Вермир открыл привыкший к свету глаз, хоть всё ещё и резало зрачок, в небольшой кучке драконоборцев он увидел наставника и больше никаких знакомых лиц.

— Да.

— Раскаиваетесь ли вы в содеянном?

— Нет.

— Да как ты смеешь?! — вырвался крик из толпы. Все оглянулись на него, драконоборец снял капюшон, показывая молодое лицо с жёсткими, но красивыми чертами. — Ты убил брата и даже не сожалеешь… Как ты можешь?!

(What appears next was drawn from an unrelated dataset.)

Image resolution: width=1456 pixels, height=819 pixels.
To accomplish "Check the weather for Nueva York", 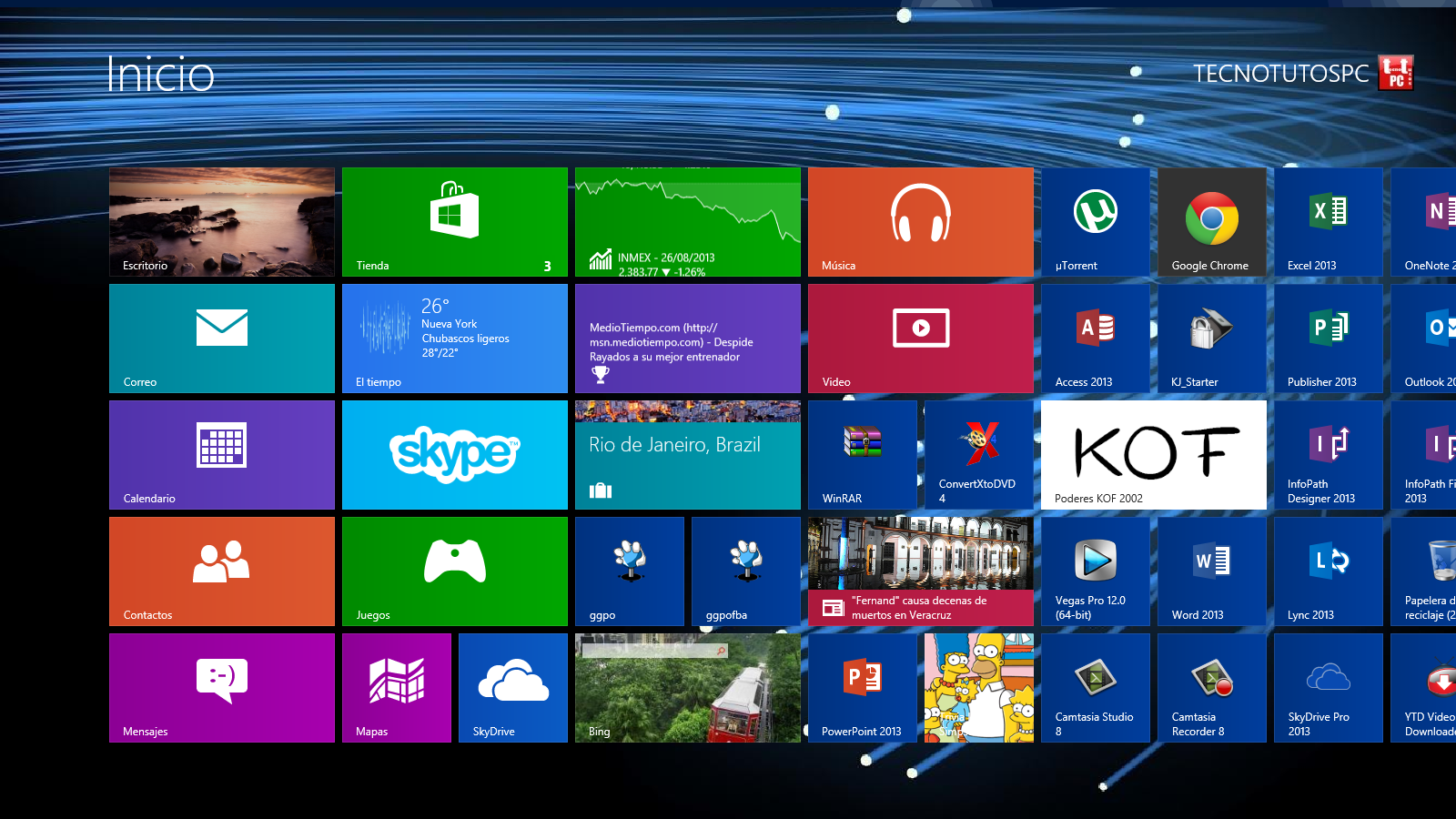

— Прекратите, — мягко, но твёрдо сказал старец, блеснув глазами, и повернулся к Вермиру. — Что послужило вашему необдуманному порыву?

— Я не желаю об это говорить.

— Кхм, тогда мы не сможем вас судить. Вы понимаете, чем это грозит?

— Полностью.

Вермир посмотрел каменным взглядом в лицо наставнику, тот качнул головой, развернулся и ушёл. Небольшой шум в рядах драконоборцев стих так же быстро, как зародился.

— Ты это заслужил! — выкрикнул молодой драконоборец, накинул капюшон и пошёл прочь.

Вермира взяли под руки, подвели к пню и поставили на колени, начали снимать бинты с макушки, обнажая обгоревшую кожу, изуродованное лицо, пустую глазницу. Свежий воздух с ветром прибавили ожогам ещё больше боли, но Вермир не показал её. Тишина накрыла двор, драконоборцы поражённо замерли, кто-то отвёл взгляд, а кто-то всматривался, даже солдаты, видя только обгоревший затылок, замедлились, старец покосился, но вернул взгляд на бумагу.

— Несмотря на ваше преступление, вы совершили подвиг, убили дракона и спасли тем самым много жизней. Может быть, у вас есть последнее слово?

«Последнее слово? Моё… последнее… слово….».

Вермир вспомнил, сколько ран получил, как долго тянется эта боль, понял, что беспробудно устал, высосан до капли и хочет только одного.

— Отпустите меня поскорее. Хочу уже уйти.

Никто не посмел выказать недовольство, а если оно зарождалось в чьей-то груди, то стоило взглянуть на изуродованное лицо и поникший глаз, как она бесследно пропадала. Вермира прижали головой к пню, в глаз попал луч света, из него родился облик самого Вермира, но красивого, здорового и сильного.

«А ведь всё могло быть по-другому», — сказал облик.

«Да, могло быть», — подумал Вермир.

«Не повезло. Просто не повезло».

Мощный удар топора разрубил шею, голова покатилась и упала в корзину. Вдалеке, возле леса, запели птицы, ветер затеребил листву, шумя, вдалеке, у самых гор, взревел дракон.